Page extract:
----
1. EC: announce zero pollution action plan, sustainable blue economy
“For the health of our children and grandchildren, Europe needs to move towards a zero-pollution ambition. My EC will put forward a cross-cutting strategy to protect citizens from environmental degradation and pollution.”
President of the European Commission 12 May 2021
Last week, the European Commission (EC) updated their EU biodiversity strategy initiated in 2020, adopting a zero pollution action plan to be achieved by 2050. This includes a set of interim targets to be met before 2030 covering a significant reduction in pollution (air, water, noise) waste and pesticide use, while reducing threats to emerging biodiversity initiatives – all necessary to improve human health.
Yesterday, the EC made a series of public announcements concerning their formal adoption of a “sustainable blue economy”, including a set of EU aquaculture strategic guidelines.
These latest parts of the European Green Deal follow on from the EC’s legally binding climate change CO2 measures announced in late-April and will run alongside their parallel “farm to fork” strategy to enable transition to a sustainable EU food system.
Collectively, all of the above will now assist the legal specifications of those remaining EU Taxonomy regulation (TR) technical screening criteria placeholders (e.g. Sustainable use / protection of water and marine resources, transition to a circular economy, pollution prevention and ecosystems establishment).
From January 2023, these will require Disclosure within fund firms’ annual reports and prospectuses.
2. SMSG: still concerned by ‘piecemeal…complex’ EU-ESG disclosures
“The SMSG believes that the synergy between different pieces of legislation [e.g. SFDR, the Taxonomy Regulation, MiFID II, UCITS/AIFMD] can contribute significantly to enhancing sustainability in the economy. However, neither the timings nor concepts of these different pieces of legislation are fully aligned with one another.”
Securities and Markets Stakeholder Group, 14 Sep 2020 (re-quoted 17 May 2021)
The European Securities and Markets Authority (ESMA) and other EU Supervisory Authorities (ESAs) recently conducted a consultation on proposals to incorporate additional TR indicators into their previous level-2 technical standards (RTS) for the Sustainable Finance Disclosure Regulation (SFDR).
The Securities and Markets Stakeholder Group (SMSG) acts as a facilitator between ESMA and its financial industry stakeholders. In their advice made available yesterday, the SMSG approve the ESA’s efforts to align TR environmentally sustainable activities with their proposed SFDR entity and product measures scheduled to apply from 01 January 2022. Alongside periodic reporting, these will oblige principal adverse impact statements, pre-contractual disclosures and extensive website updates.
However, the SMSG state they remain “worried by the complexity that results from the piecemeal introduction of different pieces of legislation” and “the use of concepts …close although not identical to one another”. They originally raised these concerns last autumn.
----
Excerpted data:
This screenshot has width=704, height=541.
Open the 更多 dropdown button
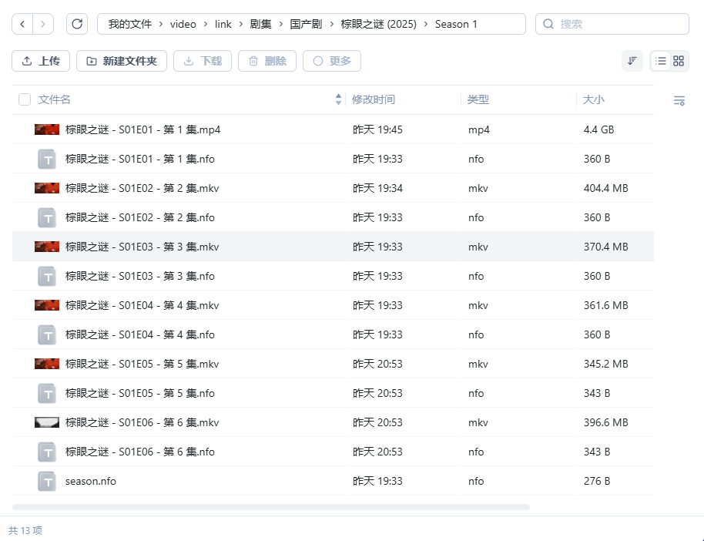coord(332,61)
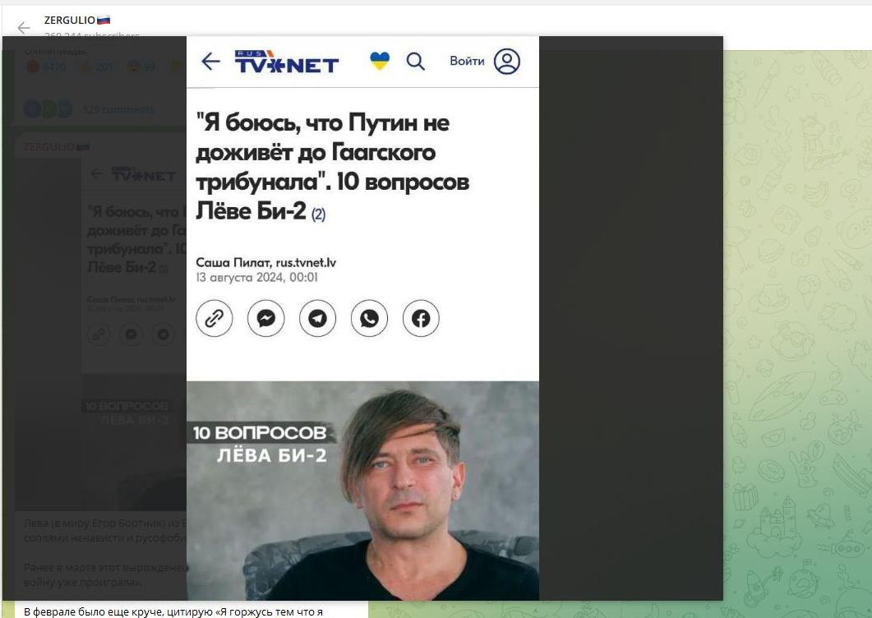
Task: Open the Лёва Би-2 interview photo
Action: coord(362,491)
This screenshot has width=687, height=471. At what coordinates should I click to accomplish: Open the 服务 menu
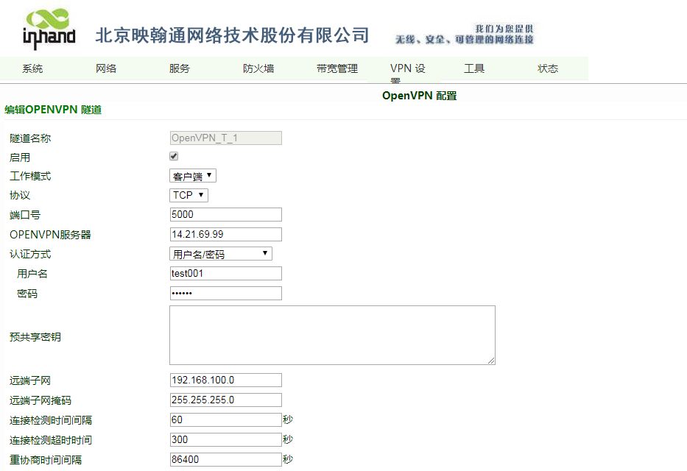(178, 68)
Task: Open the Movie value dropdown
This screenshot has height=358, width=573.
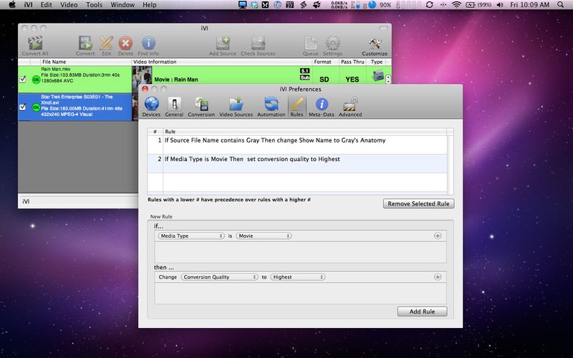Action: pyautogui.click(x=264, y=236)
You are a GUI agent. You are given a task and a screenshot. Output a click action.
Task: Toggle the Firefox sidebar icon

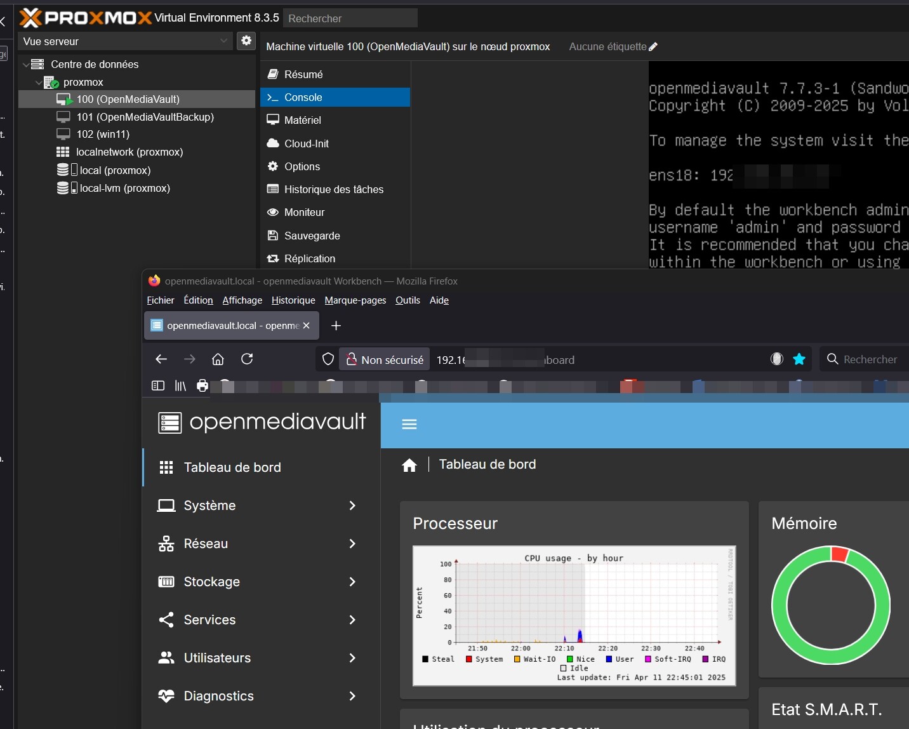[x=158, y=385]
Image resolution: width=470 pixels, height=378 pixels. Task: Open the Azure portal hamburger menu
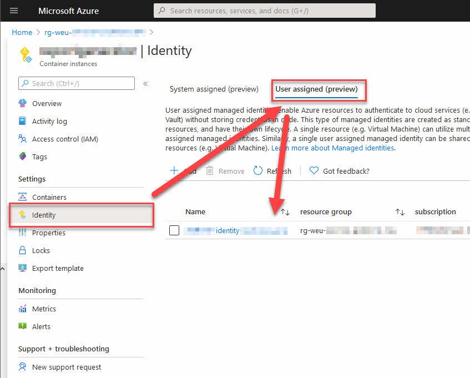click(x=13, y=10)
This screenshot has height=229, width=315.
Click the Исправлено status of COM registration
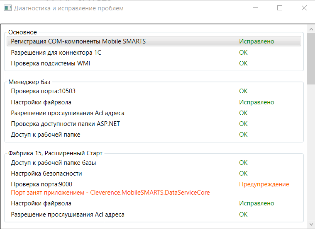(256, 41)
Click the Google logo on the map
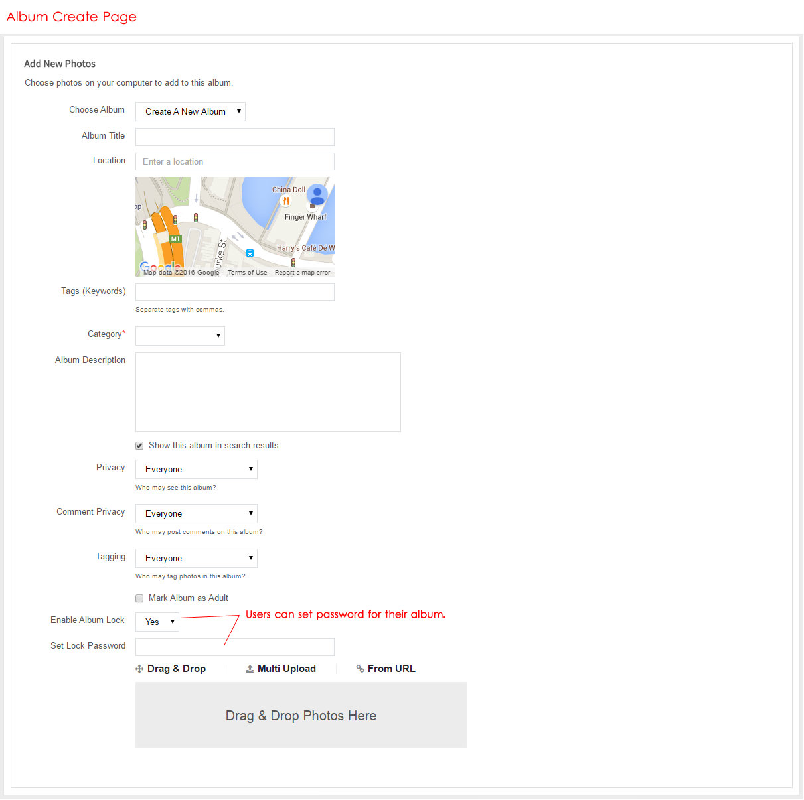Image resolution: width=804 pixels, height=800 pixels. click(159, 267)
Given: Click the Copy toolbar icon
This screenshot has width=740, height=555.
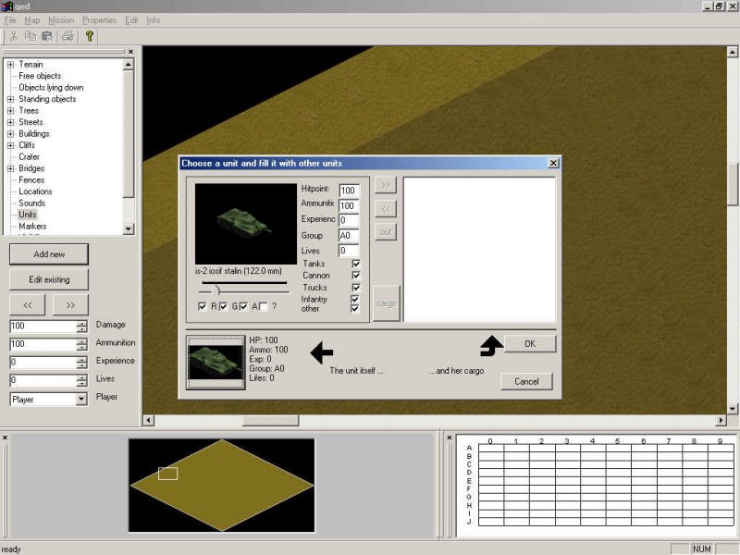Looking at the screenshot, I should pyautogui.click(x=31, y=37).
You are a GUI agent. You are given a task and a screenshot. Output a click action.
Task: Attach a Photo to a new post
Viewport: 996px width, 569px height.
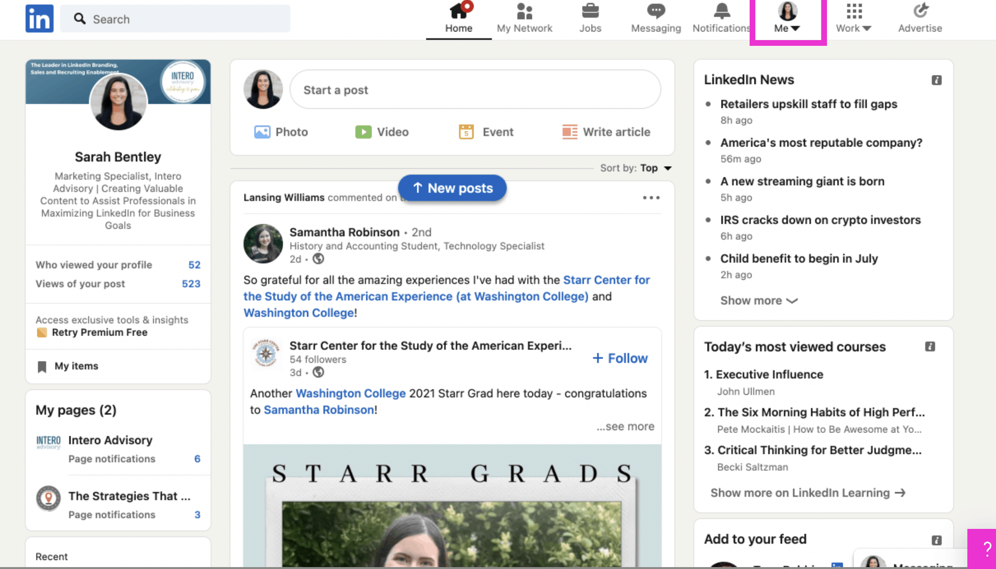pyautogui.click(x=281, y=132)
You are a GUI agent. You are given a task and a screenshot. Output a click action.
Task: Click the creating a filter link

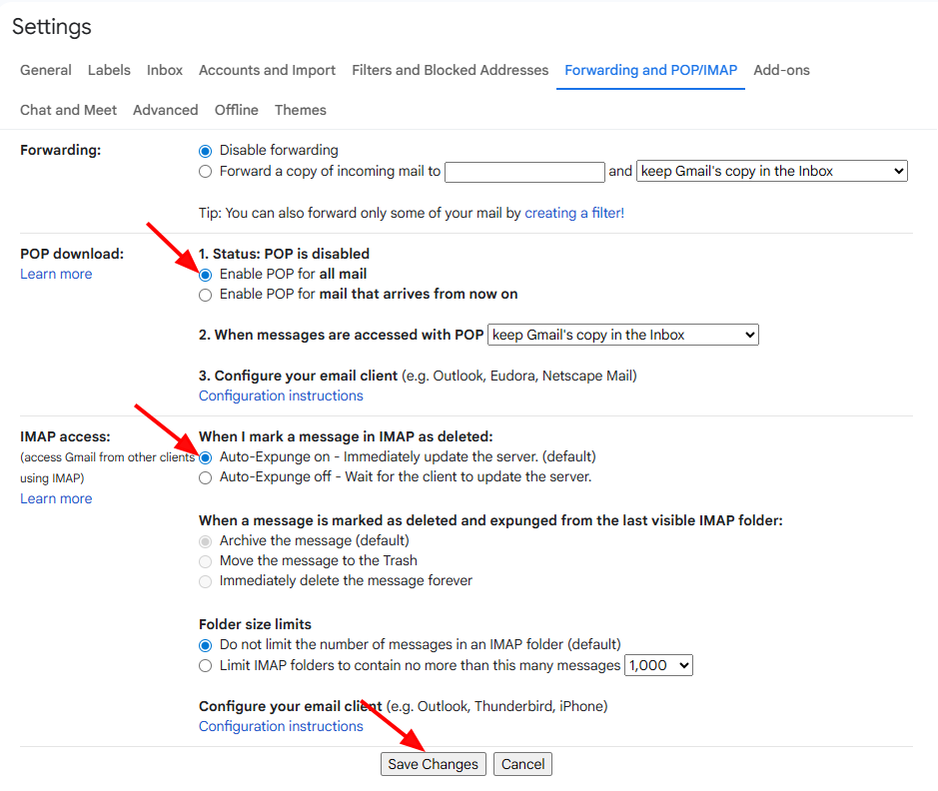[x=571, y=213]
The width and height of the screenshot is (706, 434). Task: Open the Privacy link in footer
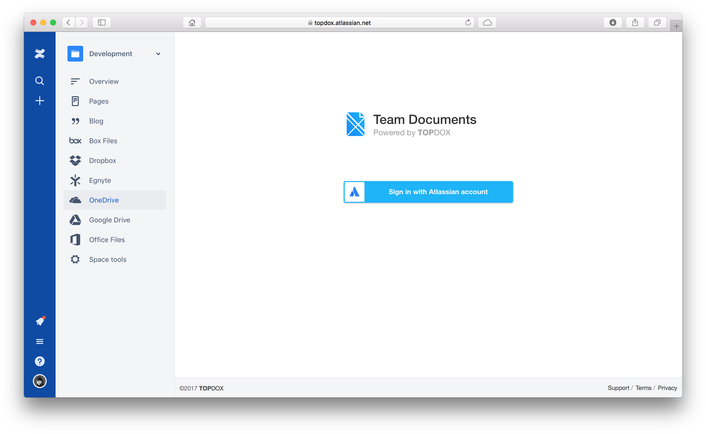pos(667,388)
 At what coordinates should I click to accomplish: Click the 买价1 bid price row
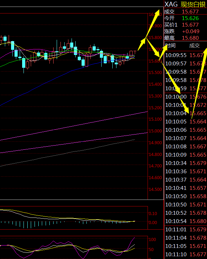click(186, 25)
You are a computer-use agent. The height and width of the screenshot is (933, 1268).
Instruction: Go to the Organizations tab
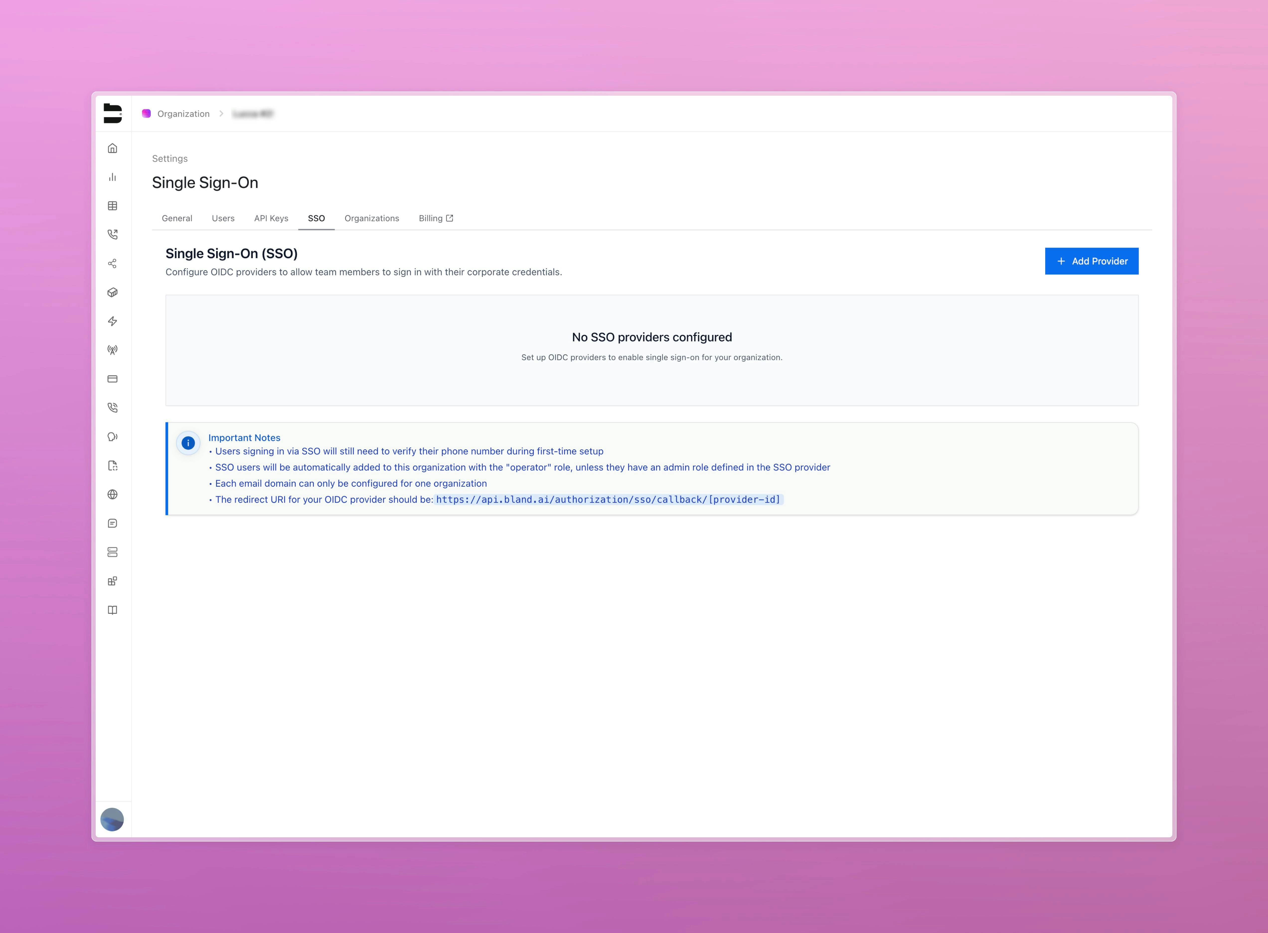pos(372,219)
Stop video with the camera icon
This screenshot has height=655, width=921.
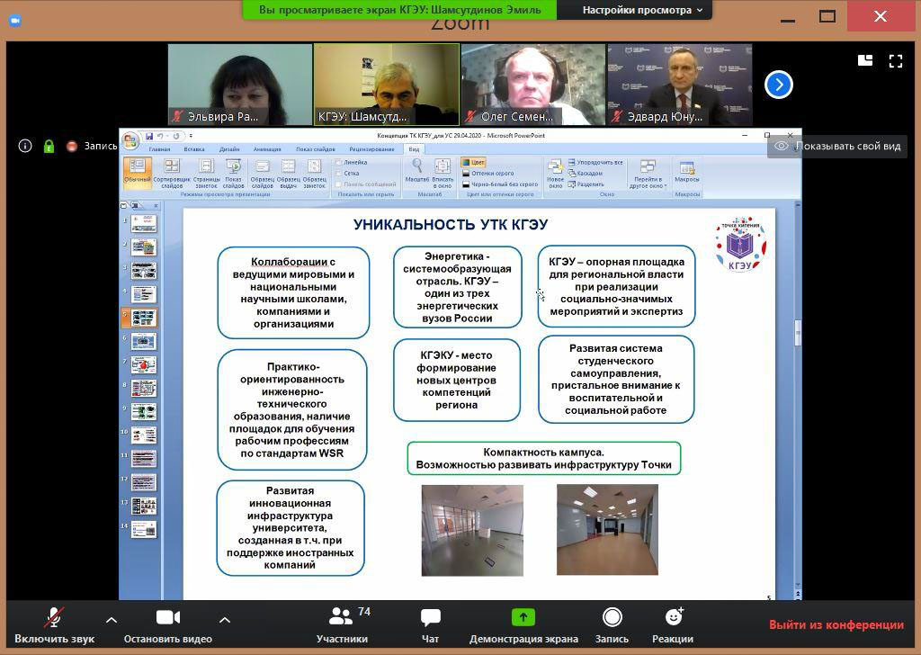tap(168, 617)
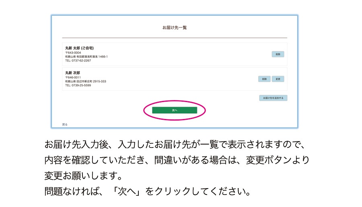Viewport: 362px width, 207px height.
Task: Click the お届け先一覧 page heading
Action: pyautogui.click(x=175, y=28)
----
Prompt 1:
For each statement, say yes or no on whether it agrees with the EU sustainability update, and quote the exact words that decide it.
(a) The zero pollution action plan is to be achieved by 2050.
(b) The SMSG first raised its concerns about complexity in the spring of 2021.
(c) The proposed SFDR entity and product measures are scheduled to apply from 01 January 2022.
Prompt 2:
Edit the EU sustainability update, starting with "1. EC: announce" and going on through "improve human health.", so that "citizens" becomes "residents".
The records have no connection to the EU sustainability update.

Exercise solution 1:
(a) Yes: "adopting a zero pollution action plan to be achieved by 2050"
(b) No: "They originally raised these concerns last autumn."
(c) Yes: "their proposed SFDR entity and product measures scheduled to apply from 01 January 2022"

Exercise solution 2:
1. EC: announce zero pollution action plan, sustainable blue economy
“For the health of our children and grandchildren, Europe needs to move towards a zero-pollution ambition. My EC will put forward a cross-cutting strategy to protect residents from environmental degradation and pollution.”
President of the European Commission 12 May 2021
Last week, the European Commission (EC) updated their EU biodiversity strategy initiated in 2020, adopting a zero pollution action plan to be achieved by 2050. This includes a set of interim targets to be met before 2030 covering a significant reduction in pollution (air, water, noise) waste and pesticide use, while reducing threats to emerging biodiversity initiatives – all necessary to improve human health.